Dataset entries:
'''

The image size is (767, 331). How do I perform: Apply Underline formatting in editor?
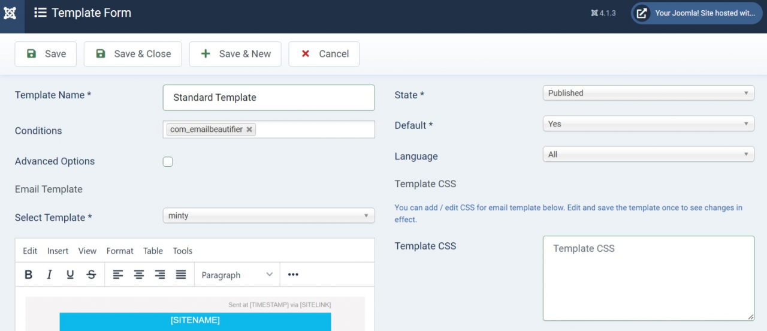pos(70,275)
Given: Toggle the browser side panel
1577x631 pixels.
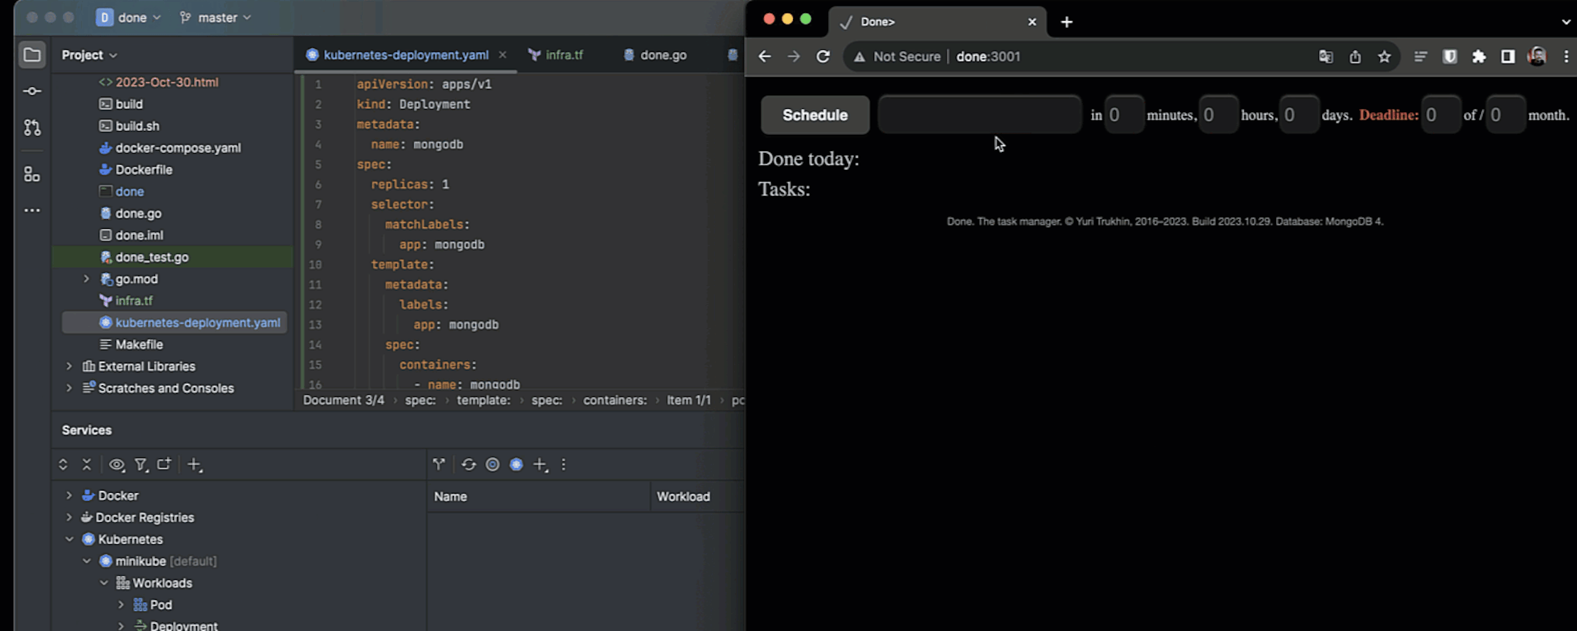Looking at the screenshot, I should (1508, 56).
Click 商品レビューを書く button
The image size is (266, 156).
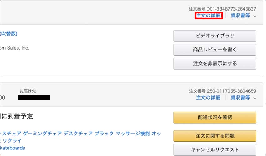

'''

→ **Exercise description**:
Output the records above in their entirety and exactly, leaving out all images.

→ **Worked solution**:
The image size is (767, 331). How do I perform: Apply Underline formatting in editor?
pos(70,275)
Given: Toggle the browser side panel
1577x631 pixels.
Looking at the screenshot, I should (1508, 56).
Click 商品レビューを書く button
The image size is (266, 156).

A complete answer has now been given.